Das ist doch das Spannende, sagt Manfred Wegele, so etwas wie Mr. Ahnenforschung in Bayern. „Dass man immer wieder auf neue Zusammenhänge stößt.“Der 68-Jährige aus Tapfheim bei Donauwörth leitet den Bayerischen Landesverein für Familienkunde und ist auch dessen Schwaben-Chef. Seine eigene Familiengeschichte ist voller überraschender Verbindungen. Sein Urgroßvater war Onkel des Mädchenmörders Jakob Wegele, der 1898 in Augsburg enthauptet wurde. Da ist die Story mit Rudolf Diesel, dem Erfinder des Dieselmotors. Die Urgroßeltern seines Urgroßvaters waren auch Wegeles Vorfahren. Und dann musste Mr. Ahnenforschung nur lange genug suchen, um eine gemeinsame Linie mit Sabine Scheller zu finden, irgendwann vor ein paar hundert Jahren.
„Man wird nie fertig“, sagt Wegele. Trotzdem fangen so viele Menschen mit dem Hobby an. Und schließen sich zusammen. Jahr für Jahr wächst die Bezirksgruppe um etwa 25 Leute. Derzeit sind rund 450 in der Region organisiert. Solche Familienforscher tüfteln nicht im stillen Kämmerlein. Sie vernetzen sich, der digitalen Welt sei Dank, via E-Mail oder Facebook und tauschen sich bei regelmäßigen Treffen aus, die mancherorts themengerecht „Stammbaumtisch“heißen.
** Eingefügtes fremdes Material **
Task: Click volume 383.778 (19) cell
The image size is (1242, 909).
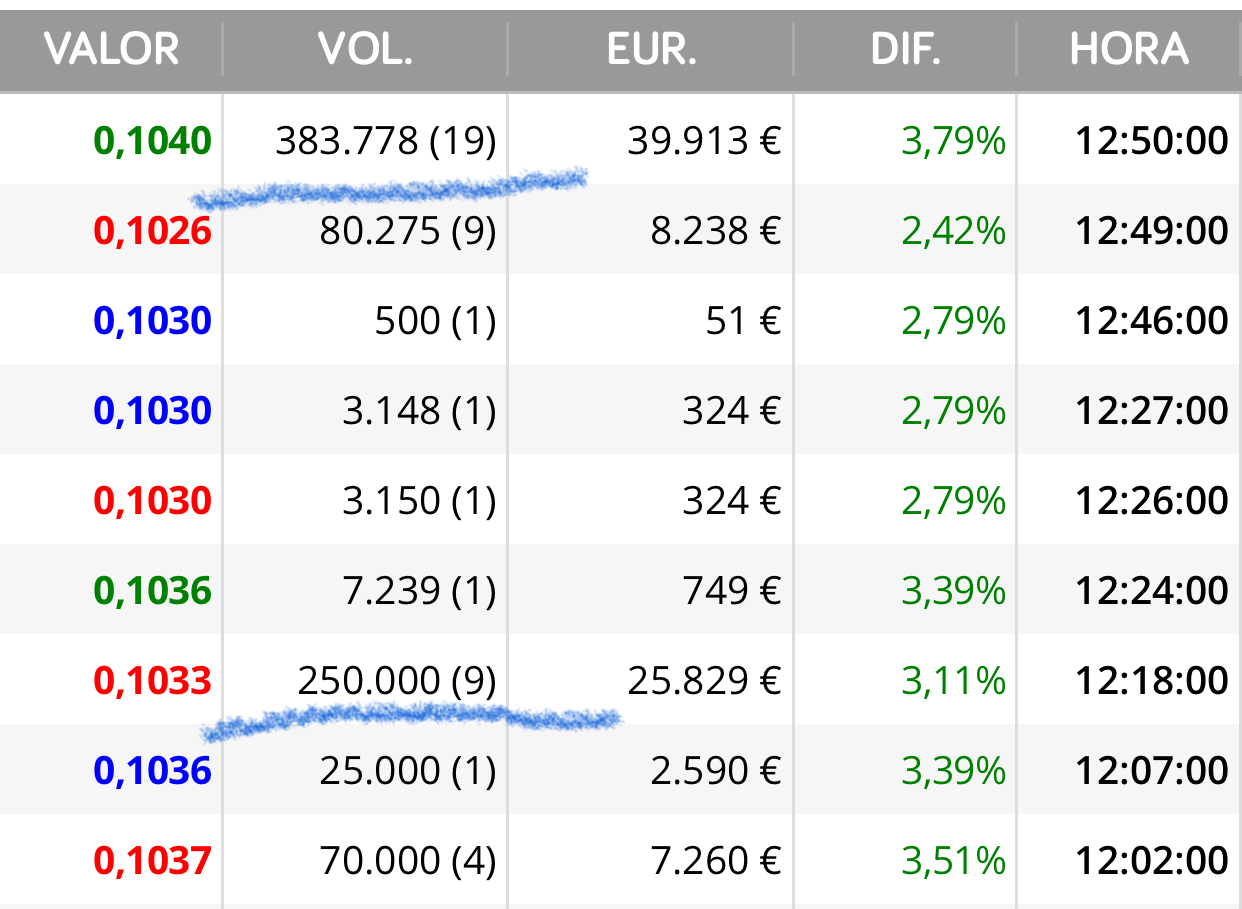Action: [386, 141]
Sabine Scheller fand irgendwann heraus, dass die Exekution mit dem Schwert unten auf dem Richtplatz an der Wörnitz nicht die einzige Methode war, derer sich die Scharfrichter bedienten. Also noch einmal ins Auto, auf einer schmalen Straße vorbei an der Oettinger Brauerei, durch eine wunderschöne Allee hinauf auf eine kleine Anhöhe. „Hier“, sagt sie und stoppt auf einem Parkplatz. „Wo jetzt das Feldkreuz ist, stand früher der Galgen.“
Der Galgen also auch noch. Von allen Seiten einsehbar. Je nach De- likt kam der Verurteilte hierher oder runter auf den Richtplatz. Ob das Holzkreuz an dieser Stelle Zufall ist? „Das habe ich mich auch schon gefragt“, antwortet Scheller.
Anfang des 19. Jahrhunderts war die Oettinger Scharfrichter-Geschichte dann vorbei. Die Folter wurde abgeschafft, 1843 gab es auf heutigem bayerischen Boden nur noch wenige diensthabende Henker. Darunter zwei mit Namen Scheller. Auch die Ausbildung änderte sich. Scharfrichter war kein Lehrberuf mehr, man wurde nur noch angelernt. Dadurch sank – so zynisch das klingt – die Qualität der Arbeit. Sabine Scheller fand heraus, dass dem Amberger Henker Lorenz Scheller 1852 eine Hinrichtung derart misslang, dass er von der Menge beinahe gelyncht worden wäre. Die Obrigkeit reagierte schließlich mit der Einführung der Guillotine.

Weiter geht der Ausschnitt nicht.